Antibiotic-resistant bacteria have emerged due to the selective pressure of antimicrobial use in humans and animals. Water plays an important role in dissemination of these organisms among humans, animals and the environment. We studied the antibiotic resistance patterns among 493 Escherichia coli isolates from different aquatic environmental sources collected from October 2008 to May 2009 in León, Nicaragua. High levels of antibiotic resistance were found in E. coli isolates in hospital sewage water and in eight of 87 well-water samples. Among the resistant isolates from the hospital sewage, ampicillin, chloramphenicol, ciprofloxacin, nalidixic acid, trimethoprim-sulphamethoxazole was the most common multi-resistance profile.

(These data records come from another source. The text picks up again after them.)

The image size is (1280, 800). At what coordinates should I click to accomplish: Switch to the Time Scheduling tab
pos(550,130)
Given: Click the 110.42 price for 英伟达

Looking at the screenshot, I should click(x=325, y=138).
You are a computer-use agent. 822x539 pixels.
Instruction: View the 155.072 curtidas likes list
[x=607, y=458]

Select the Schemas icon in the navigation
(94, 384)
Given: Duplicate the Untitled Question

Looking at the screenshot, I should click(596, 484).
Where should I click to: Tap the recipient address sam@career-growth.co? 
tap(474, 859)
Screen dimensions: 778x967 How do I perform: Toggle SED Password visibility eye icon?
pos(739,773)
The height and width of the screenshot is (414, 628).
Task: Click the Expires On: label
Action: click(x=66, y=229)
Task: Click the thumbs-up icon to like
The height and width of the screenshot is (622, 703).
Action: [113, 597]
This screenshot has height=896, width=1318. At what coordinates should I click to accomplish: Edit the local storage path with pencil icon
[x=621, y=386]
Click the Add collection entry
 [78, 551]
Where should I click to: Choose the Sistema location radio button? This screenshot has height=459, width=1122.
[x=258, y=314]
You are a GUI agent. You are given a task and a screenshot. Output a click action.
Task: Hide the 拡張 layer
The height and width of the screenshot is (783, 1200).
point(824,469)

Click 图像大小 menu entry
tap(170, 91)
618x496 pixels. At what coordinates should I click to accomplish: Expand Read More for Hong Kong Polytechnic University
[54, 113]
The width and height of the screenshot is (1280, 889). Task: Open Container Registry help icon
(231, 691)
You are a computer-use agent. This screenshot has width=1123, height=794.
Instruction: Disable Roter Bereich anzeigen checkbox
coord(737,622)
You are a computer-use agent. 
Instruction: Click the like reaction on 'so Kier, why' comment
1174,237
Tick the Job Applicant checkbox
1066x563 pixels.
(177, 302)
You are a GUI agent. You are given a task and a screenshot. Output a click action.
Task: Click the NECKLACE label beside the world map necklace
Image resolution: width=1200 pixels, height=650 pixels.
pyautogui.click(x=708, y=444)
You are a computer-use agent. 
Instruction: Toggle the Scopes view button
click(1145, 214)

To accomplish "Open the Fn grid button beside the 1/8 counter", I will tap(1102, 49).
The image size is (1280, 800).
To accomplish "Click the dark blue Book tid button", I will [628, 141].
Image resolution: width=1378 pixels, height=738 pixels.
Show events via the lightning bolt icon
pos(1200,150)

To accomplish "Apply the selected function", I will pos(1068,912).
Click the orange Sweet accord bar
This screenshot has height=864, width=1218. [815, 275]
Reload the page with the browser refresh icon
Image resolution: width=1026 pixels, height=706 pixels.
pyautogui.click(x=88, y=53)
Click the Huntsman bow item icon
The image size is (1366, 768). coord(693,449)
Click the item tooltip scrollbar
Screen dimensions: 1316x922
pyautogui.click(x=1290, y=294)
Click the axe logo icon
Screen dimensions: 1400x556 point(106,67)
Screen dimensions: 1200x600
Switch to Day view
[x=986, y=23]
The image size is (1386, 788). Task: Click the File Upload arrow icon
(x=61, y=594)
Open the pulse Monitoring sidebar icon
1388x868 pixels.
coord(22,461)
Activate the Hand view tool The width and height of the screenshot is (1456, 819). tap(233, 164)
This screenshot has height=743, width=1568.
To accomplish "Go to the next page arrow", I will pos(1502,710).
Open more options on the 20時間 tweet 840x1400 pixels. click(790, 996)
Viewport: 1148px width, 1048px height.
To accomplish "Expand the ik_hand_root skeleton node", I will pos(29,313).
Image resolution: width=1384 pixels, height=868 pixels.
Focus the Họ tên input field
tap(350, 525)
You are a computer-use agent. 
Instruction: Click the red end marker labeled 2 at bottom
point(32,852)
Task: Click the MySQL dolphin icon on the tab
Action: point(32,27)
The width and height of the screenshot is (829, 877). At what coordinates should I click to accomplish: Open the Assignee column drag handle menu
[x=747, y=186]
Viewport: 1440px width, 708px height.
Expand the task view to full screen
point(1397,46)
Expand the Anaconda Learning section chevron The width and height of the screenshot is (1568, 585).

Among the resistant isolates from the wells, 19% were resistant to ampicillin, ceftazidime, ceftriaxone, cefotaxime, chloramphenicol, ciprofloxacin, gentamicin, nalidixic acid and trimethoprim-sulphamethoxazole. E. coli producing ESBL and harbouring blaCTX-M genes were detected in one of the hospital sewage samples and in 26% of the resistant isolates from the well-water samples. The blaCTX-M-9 group was more prevalent in E. coli isolates from the hospital sewage samples and the blaCTX-M-1 group was more prevalent in the well-water samples.